/ 18 December 2003

From rags to riches

“Computer training for the unemployed and workers” read the adverts for the Resource Action Group (RAG) courses in three of Cape Town’s community papers distributed on the Cape Flats and in townships.

But anyone who thinks the eight-week courses are simply about getting a paper qualification is mistaken. Job-seeking, presentation and customer-care training, HIV/Aids awareness and personal development skills are also part of the package.

“What kind of people are we? / We are poor, very poor / but we are not stupid”, reads the first few lines of a poem on the wall in one computer room. It was written by “illiterates of India” and published in Adult Education and Development.

One student, Dalindyebo Magwa, did his homework before signing up for the course.

“At the time I was looking [to do something]. I was looking at other courses. It was the cheapest,” says the 25-year-old Khayelitsha resident. He wants to get the edge so that he can land himself a job. Magwa matriculated in 1996 and went on to complete a bachelor’s degree in communication at Fort Hare University, but is still unemployed.

Another student, Bongiwe Mtaki, attends RAG classes while simultaneously studying for her national diploma in public management at technikon. She came to RAG because her technikon computer classes are scheduled between 7pm and 9pm, during which time she has no transport home to Kraaifontein, about 40km away.

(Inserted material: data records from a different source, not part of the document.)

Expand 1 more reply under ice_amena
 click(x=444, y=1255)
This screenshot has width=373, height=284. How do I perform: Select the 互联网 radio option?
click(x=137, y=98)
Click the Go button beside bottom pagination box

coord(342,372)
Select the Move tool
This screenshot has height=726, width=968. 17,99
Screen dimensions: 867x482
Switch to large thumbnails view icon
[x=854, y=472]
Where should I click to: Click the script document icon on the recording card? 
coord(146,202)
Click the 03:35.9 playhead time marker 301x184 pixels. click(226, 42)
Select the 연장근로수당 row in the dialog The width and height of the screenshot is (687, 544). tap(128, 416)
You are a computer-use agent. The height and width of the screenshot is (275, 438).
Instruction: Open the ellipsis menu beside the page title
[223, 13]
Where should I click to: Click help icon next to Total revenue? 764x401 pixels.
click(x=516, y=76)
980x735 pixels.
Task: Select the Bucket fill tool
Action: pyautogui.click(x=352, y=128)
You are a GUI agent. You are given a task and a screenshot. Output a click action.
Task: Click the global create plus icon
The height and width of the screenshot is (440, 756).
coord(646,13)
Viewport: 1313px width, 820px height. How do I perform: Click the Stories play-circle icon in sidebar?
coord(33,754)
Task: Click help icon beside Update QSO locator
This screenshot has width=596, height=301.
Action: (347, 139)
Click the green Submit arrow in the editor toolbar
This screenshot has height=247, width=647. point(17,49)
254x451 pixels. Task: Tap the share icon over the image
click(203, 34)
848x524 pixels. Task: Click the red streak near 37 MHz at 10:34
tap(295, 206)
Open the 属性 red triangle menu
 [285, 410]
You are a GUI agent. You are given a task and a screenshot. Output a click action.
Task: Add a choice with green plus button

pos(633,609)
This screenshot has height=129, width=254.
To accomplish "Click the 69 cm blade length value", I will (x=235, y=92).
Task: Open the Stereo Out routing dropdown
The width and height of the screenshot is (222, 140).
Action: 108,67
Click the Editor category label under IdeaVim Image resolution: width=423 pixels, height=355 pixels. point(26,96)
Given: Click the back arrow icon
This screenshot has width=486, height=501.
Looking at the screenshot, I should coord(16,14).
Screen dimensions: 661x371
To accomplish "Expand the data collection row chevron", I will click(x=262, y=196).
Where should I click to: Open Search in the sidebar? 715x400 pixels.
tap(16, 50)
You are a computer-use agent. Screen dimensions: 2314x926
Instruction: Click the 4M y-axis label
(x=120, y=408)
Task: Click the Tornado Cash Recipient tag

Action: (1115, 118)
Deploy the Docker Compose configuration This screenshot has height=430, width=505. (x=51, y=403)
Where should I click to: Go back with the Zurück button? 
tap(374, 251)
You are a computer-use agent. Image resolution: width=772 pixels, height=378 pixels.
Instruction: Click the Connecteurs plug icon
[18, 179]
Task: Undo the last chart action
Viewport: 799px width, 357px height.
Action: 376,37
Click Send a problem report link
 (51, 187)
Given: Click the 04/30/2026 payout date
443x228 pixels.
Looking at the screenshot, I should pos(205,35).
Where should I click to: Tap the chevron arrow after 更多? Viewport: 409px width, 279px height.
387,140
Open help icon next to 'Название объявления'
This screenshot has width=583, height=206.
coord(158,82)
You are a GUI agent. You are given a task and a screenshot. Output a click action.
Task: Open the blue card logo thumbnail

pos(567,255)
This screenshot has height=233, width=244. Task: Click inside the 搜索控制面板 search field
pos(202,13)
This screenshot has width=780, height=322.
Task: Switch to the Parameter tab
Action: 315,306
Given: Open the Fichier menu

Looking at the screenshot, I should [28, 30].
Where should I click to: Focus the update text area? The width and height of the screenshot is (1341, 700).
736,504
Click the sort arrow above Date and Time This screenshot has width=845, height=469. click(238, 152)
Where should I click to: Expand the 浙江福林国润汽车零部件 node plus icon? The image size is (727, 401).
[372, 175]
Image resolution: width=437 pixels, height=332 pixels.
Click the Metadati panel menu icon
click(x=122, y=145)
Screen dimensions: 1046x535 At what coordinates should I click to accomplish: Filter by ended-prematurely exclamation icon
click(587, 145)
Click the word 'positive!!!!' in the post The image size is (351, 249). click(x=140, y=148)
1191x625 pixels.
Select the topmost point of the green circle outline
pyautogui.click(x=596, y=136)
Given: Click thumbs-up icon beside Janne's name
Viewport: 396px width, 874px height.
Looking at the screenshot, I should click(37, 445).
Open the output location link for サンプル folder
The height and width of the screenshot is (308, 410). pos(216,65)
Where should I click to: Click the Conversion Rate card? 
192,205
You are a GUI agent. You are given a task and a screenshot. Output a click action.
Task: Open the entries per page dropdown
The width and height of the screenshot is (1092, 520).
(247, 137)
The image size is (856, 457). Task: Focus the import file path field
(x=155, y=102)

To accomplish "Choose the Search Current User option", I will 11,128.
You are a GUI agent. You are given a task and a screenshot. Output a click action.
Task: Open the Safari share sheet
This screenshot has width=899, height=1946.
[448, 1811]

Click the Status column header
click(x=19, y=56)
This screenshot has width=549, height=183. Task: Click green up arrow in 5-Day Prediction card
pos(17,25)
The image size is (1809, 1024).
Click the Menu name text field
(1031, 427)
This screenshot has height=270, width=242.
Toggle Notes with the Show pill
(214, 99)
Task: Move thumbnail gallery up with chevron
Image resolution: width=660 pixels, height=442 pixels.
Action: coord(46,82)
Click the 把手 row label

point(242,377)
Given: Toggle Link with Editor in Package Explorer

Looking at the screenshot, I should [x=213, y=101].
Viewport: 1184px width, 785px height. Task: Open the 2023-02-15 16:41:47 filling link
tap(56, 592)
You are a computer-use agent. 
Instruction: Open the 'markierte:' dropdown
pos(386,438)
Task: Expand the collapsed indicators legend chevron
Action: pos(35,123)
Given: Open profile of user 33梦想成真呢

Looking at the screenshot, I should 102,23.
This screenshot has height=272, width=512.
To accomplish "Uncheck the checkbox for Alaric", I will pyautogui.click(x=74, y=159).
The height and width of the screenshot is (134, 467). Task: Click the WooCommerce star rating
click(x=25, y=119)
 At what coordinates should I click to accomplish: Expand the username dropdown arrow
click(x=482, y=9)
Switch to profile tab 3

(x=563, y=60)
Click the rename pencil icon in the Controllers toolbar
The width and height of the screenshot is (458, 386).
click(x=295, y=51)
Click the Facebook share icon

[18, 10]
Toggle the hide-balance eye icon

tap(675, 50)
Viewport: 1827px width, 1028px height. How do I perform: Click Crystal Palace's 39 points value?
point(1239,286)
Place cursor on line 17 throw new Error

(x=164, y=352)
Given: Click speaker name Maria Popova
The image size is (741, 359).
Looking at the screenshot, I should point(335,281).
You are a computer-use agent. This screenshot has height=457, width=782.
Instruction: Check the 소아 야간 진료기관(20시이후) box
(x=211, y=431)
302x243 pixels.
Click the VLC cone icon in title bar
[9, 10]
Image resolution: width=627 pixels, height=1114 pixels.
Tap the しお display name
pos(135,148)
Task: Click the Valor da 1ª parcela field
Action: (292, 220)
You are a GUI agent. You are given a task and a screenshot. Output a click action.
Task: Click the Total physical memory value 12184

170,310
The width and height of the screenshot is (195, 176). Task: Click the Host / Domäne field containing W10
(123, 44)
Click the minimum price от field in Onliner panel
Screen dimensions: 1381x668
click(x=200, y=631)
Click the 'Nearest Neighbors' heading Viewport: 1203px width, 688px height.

Amanda Samuels finished matric in 1996 and has not been able to find a job since. “You apply but they don’t get back to you and you sit at home. I did that so I have to do something else,” she says.

These are three of the students who will graduate from RAG on December 20.

For the past 10 years RAG has offered various skills training courses. It was initially established in a room in a house for this purpose, which was also used as a resource centre for the local community.

Today almost 70% of its students are young unemployed women, many married with children. Although the courses are aimed at those younger than 35, several older people also attend to gain skills to help with their children’s homework or to deliver work project reports and the like.

Computer trainer David Kapp says many of those who walk through the door have low self-esteem because they haven’t been able to find a job or because they never finished school.

“Maybe they were told at school ‘You will never amount to anything’ or ‘You’re stupid’,” he says. “They say, ‘I have no skills. I didn’t finish school.'”

But part of the training is designed to enable students to recognise what they can do. This can range from handling money or stock-taking for a kiosk to conflict-resolution skills learned in often-harsh neighbourhoods where poverty and gangsterism run rife.

“There are a whole lot of informal skills they have learned, that are waiting to be brought out,” Kapp says. “We expect them to be confident when they walk out of here.”

Rowena Theunissen, a mother of four who attended a previous course, wrote a letter to the council regarding improving the situations of many backyard squatters in her area of Heideveld on the Cape Flats.

The curriculum vitaes the RAG students compile include a section on skills and abilities.

Citing recent research that showed that simply having a paper qualification would not necessarily secure a job, Kapp says personal life skills make the difference.

He jokes that it was difficult at times to get youngsters to dress appropriately for a job interview. And then there were those cases when a boyfriend or a “drinking neighbour” were listed as references.

Former RAG volunteer and trainer Marileze Williams has established Eyona Yona, a job placement company aimed at facilitating work placements for the unemployed from disadvantaged areas.

At least two RAG “graduates” have found jobs as administrators: Belinda Hendricks at a primary school and Letitia Cameron at Eyona Yona itself.

Another RAG “graduate”, Pumeza Mapukata, who came to Cape Town with her parents from KwaZulu-Natal, has started her own catering company. Clients include RAG, Parliament and a five-year contract with the University of the Western Cape, according to a RAG newsletter.

Although RAG regularly advertises in the community newspapers, about 40% of those who attend classes have heard about the NGO by word of mouth. It has reached 20 000 people with its training, workshops and outreach programmes.

Each year the NGO runs four eight-week courses that are attended by between 100 and 150 students.

It has formed links with other Western Cape non-governmental partners, including the Refugee Forum, Grassroots Educare Centre and the Volunteer Centre, and belongs to the Youth Development Network.